|Publication number||US5611002 A|
|Application number||US 07/924,726|
|Publication date||Mar 11, 1997|
|Filing date||Aug 3, 1992|
|Priority date||Aug 9, 1991|
|Also published as||DE69231266D1, DE69231266T2|
|Publication number||07924726, 924726, US 5611002 A, US 5611002A, US-A-5611002, US5611002 A, US5611002A|
|Inventors||Leonardus L. M. Vogten, Chang X. Ma, Werner D. E. Verhelst, Josephus H. Eggen|
|Original Assignee||U.S. Philips Corporation|
|Export Citation||BiBTeX, EndNote, RefMan|
|Patent Citations (24), Non-Patent Citations (11), Referenced by (26), Classifications (8), Legal Events (10)|
|External Links: USPTO, USPTO Assignment, Espacenet|
The invention relates to a method for manipulating an audio equivalent signal, comprising positioning a chain of mutually overlapping time windows with respect to the audio equivalent signal on the basis of periodicity measurements of the audio equivalent signal so that a positional displacement between adjacent windows substantially corresponds to a principal period of said periodicity; and synthesizing an audio output signal by chained superposition of segment signals derived from the audio equivalent signal through weighting with the windows (i.e., an associated window function for each). Such a method has been described in earlier non pre-published European Application 91202044.3 (to which U.S. Pat. No. 5,479,564 corresponds), co-authored by the present inventors and assigned to the same assignee, which reference is incorporated herein by reference, inasfar as not actually included. Reference should also be made of a still earlier, pre-published reference, i.e., European Patent Application EP-A-363 233. The object of those references was to change the prosody for synthesized speech, the pitch of the output signal, and the duration of stretches of speech. In combination with the junior reference (i.e., European Application 91202044.3), the method should be performed automatically, be robust against noise, and retain a high audio quality for the output signal. The inventors of the present invention have realized that the manipulation of the duration can be used in various situations where there are external constraints to the total length of a self-contained unit of speech, which constraints may specify both the maximum and the minimum duration of such unit.

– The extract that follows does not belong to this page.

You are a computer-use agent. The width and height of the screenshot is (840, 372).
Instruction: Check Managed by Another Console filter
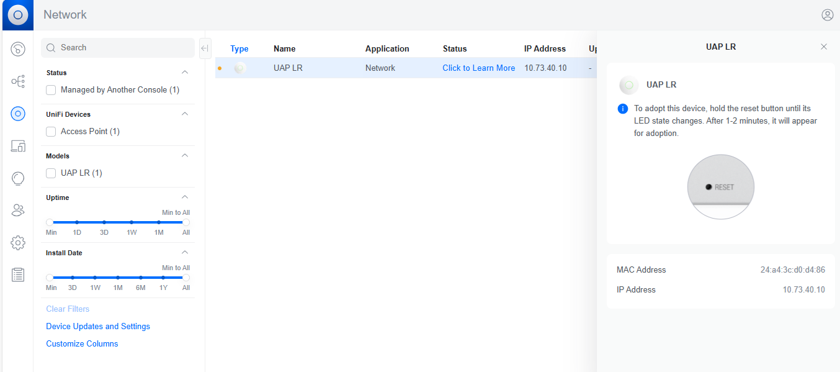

Accordingly, inter alia, it is an object of the present invention to position a manipulated audio equivalent signal in a predetermined time length that differs from the original time length, while on the one hand filling the interval more or less completely, and on the other hand keeping the impression of the eventual representation as natural as possible.
This object is realized in accordance with the invention in a method comprising the method described in the opening paragraph and by manipulating a duration of the output signal through systematically repeating, maintaining, and/or suppressing the segment signals to a resulting predetermined overall length that differs from a corresponding duration of the audio equivalent signal.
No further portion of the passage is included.